══ EXERCISE MATERIAL ══

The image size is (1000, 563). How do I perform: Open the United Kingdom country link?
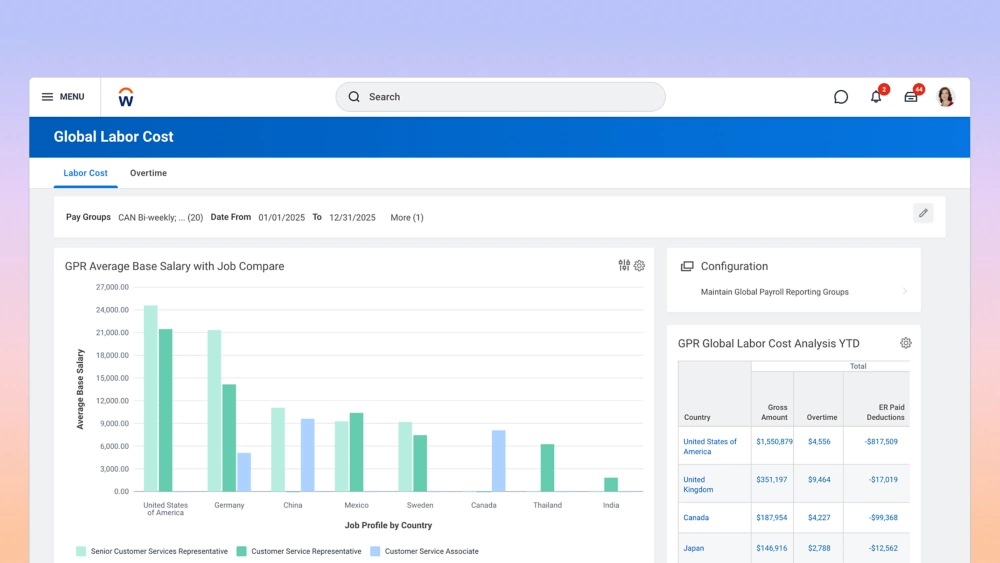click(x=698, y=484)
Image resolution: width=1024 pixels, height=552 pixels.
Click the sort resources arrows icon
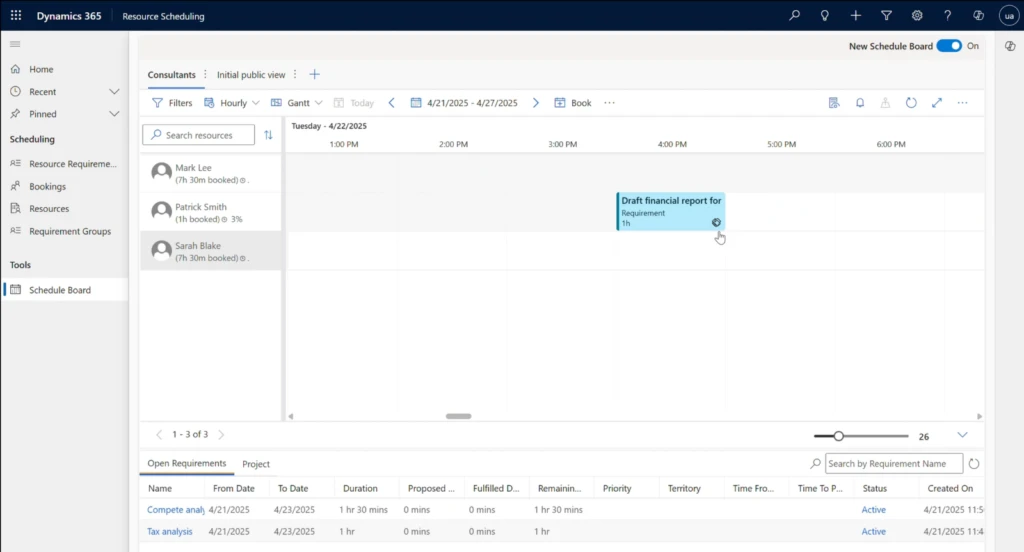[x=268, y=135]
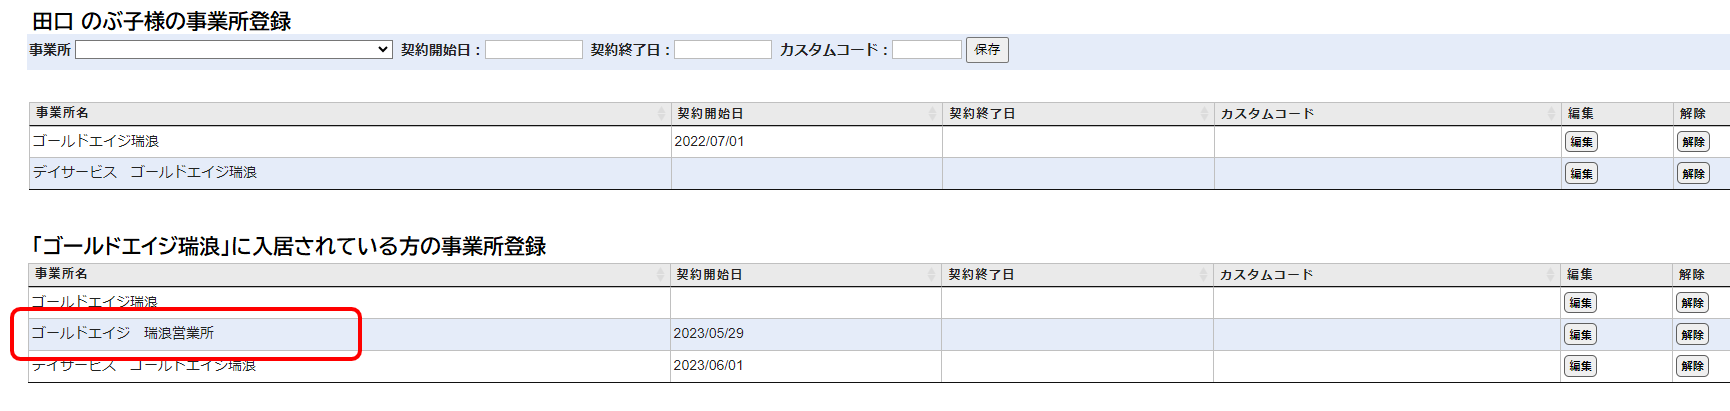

═══
══ EXERCISE MATERIAL ══

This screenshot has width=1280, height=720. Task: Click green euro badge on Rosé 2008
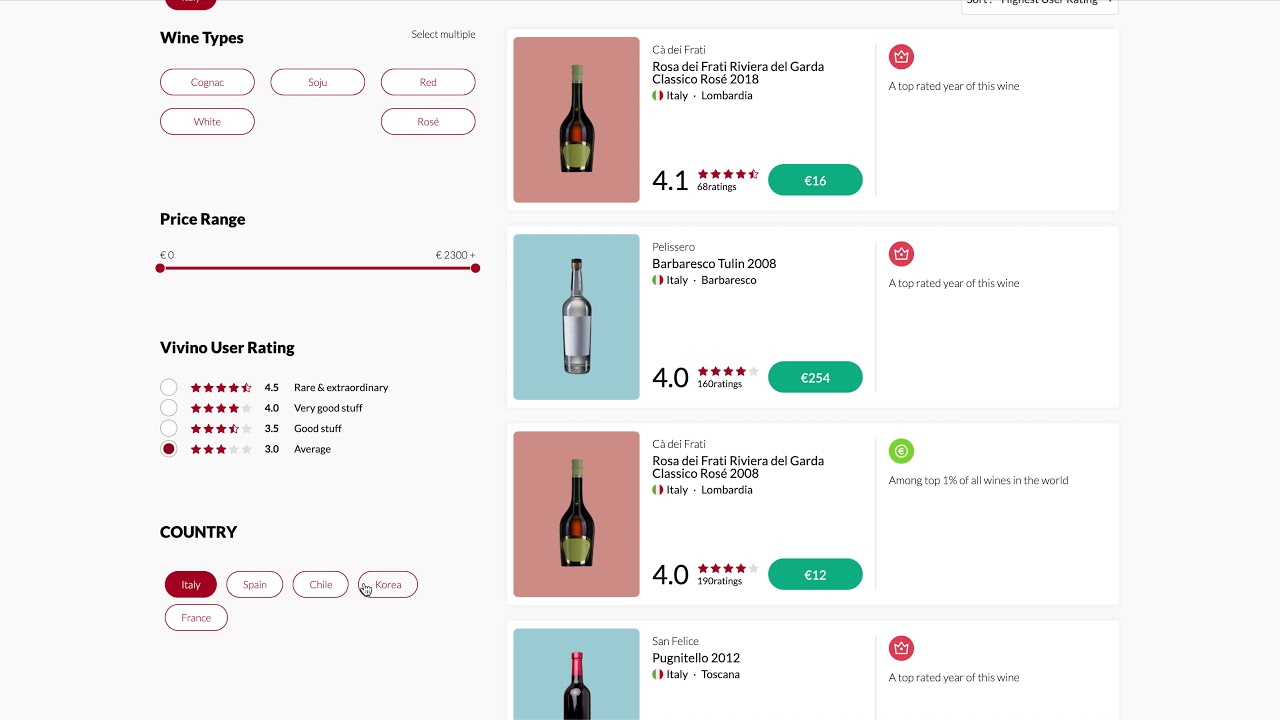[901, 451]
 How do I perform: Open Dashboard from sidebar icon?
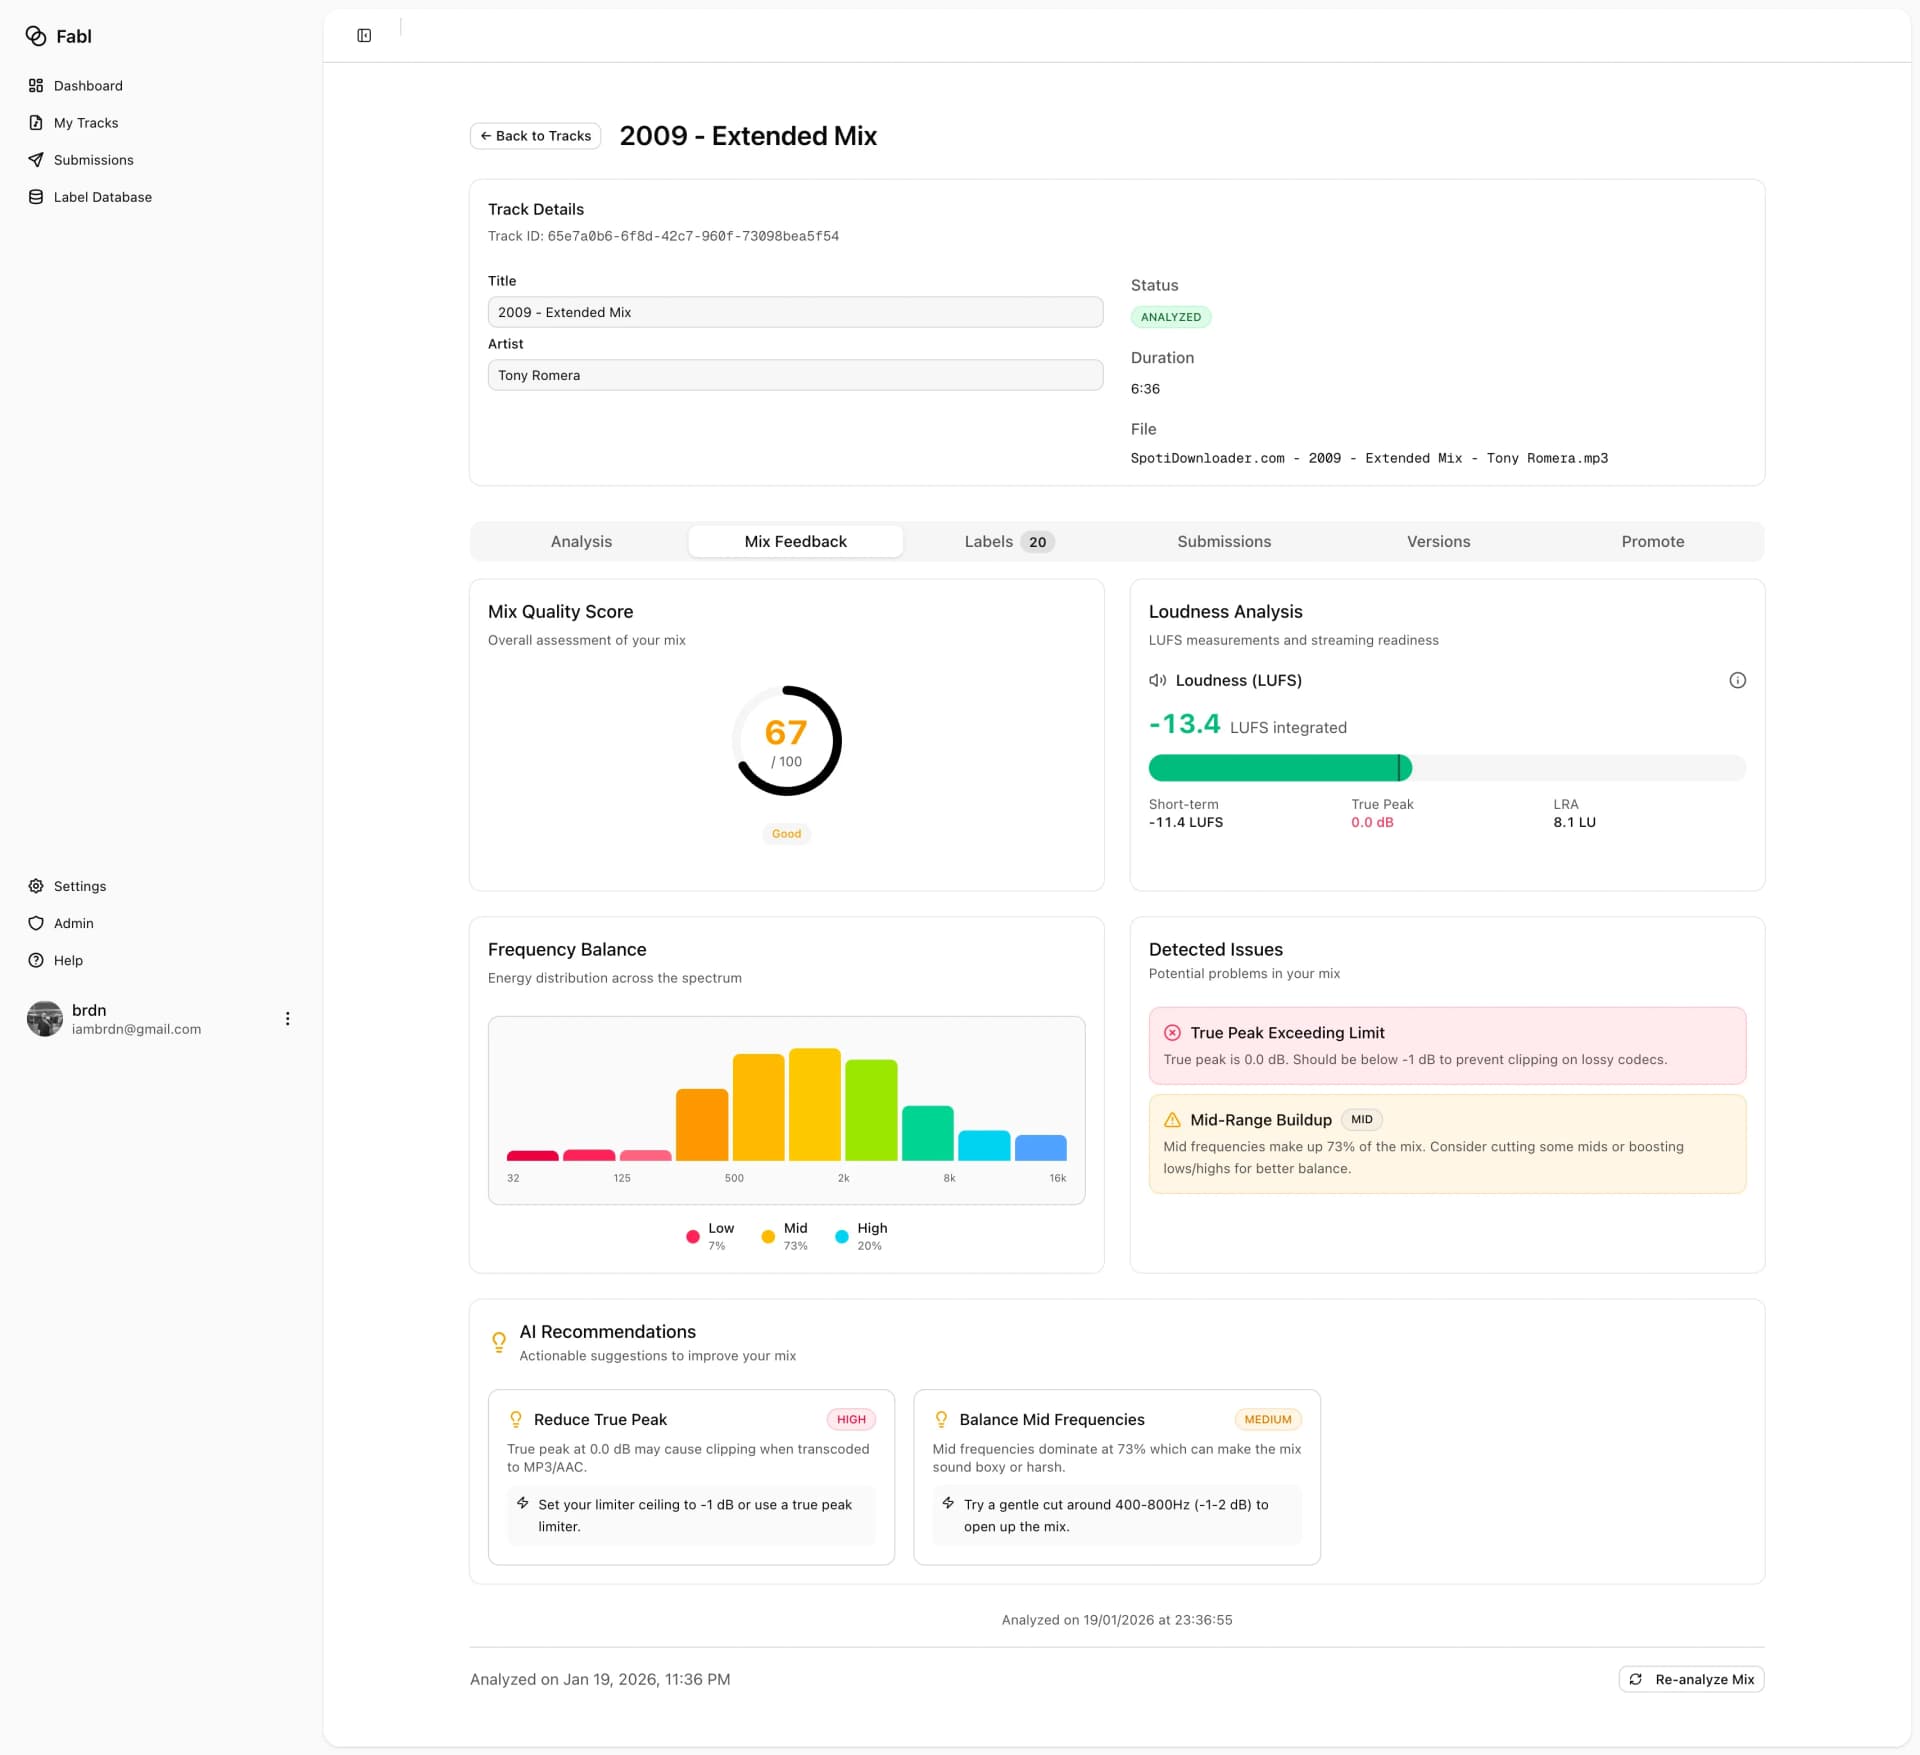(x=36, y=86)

═══
══ EXERCISE MATERIAL ══

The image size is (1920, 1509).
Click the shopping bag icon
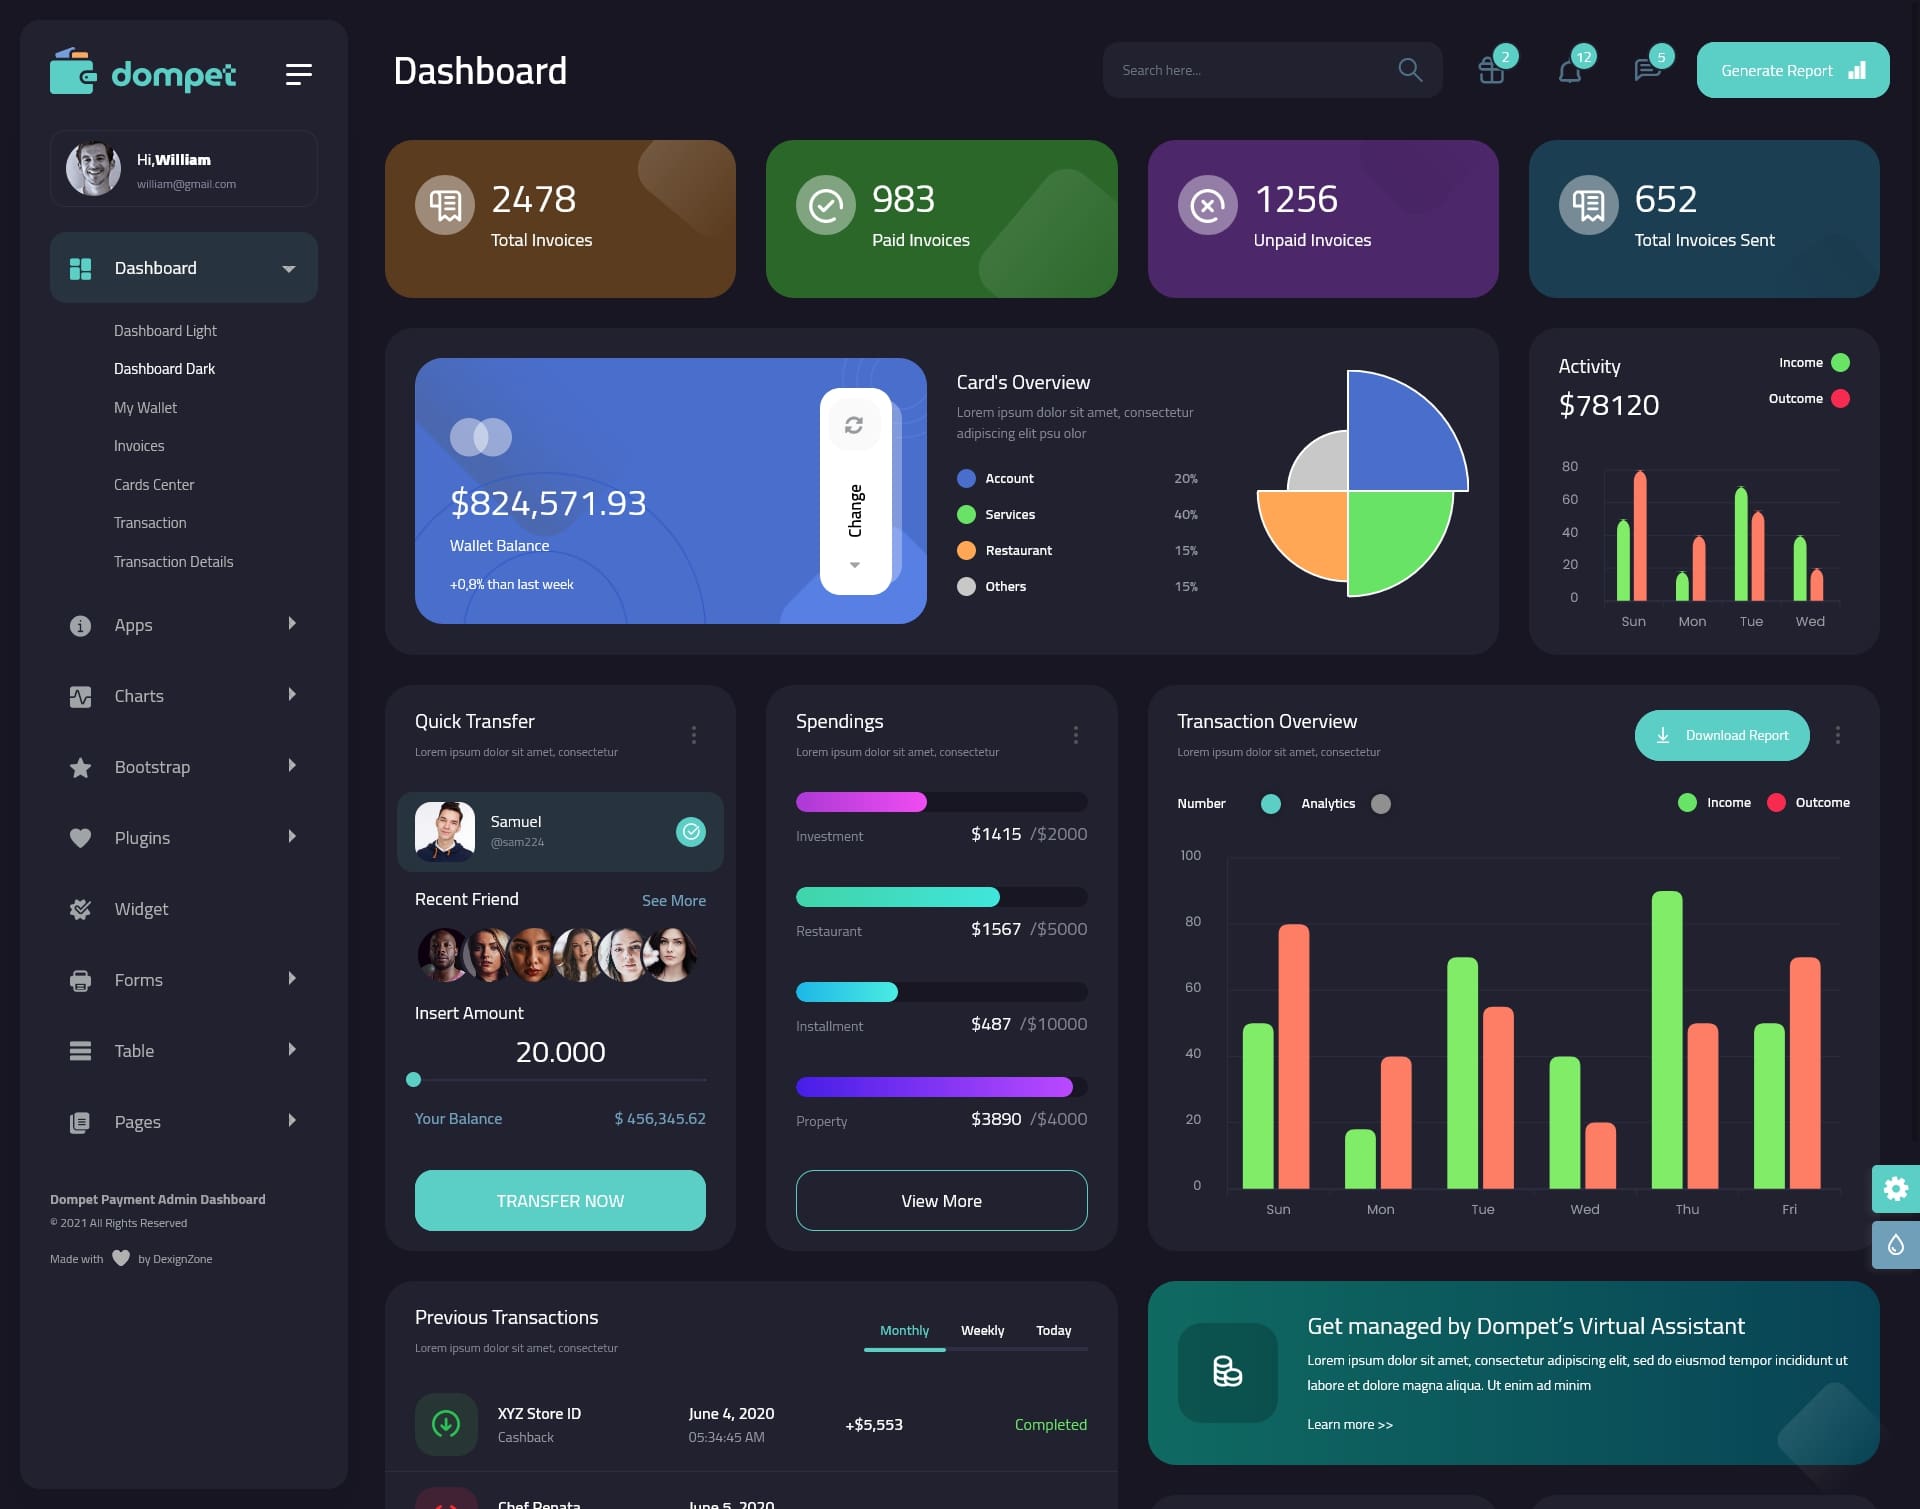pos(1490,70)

═══

## GOAL
Write the lines from the one containing "The image size is (1920, 1509)." through the one containing "pos(1490,70)", both included, as a JSON list of strings, with one string per line and blank lines skipped. Leave the pictures out of the list.

## TASK ANSWER
[
  "The image size is (1920, 1509).",
  "Click the shopping bag icon",
  "pos(1490,70)"
]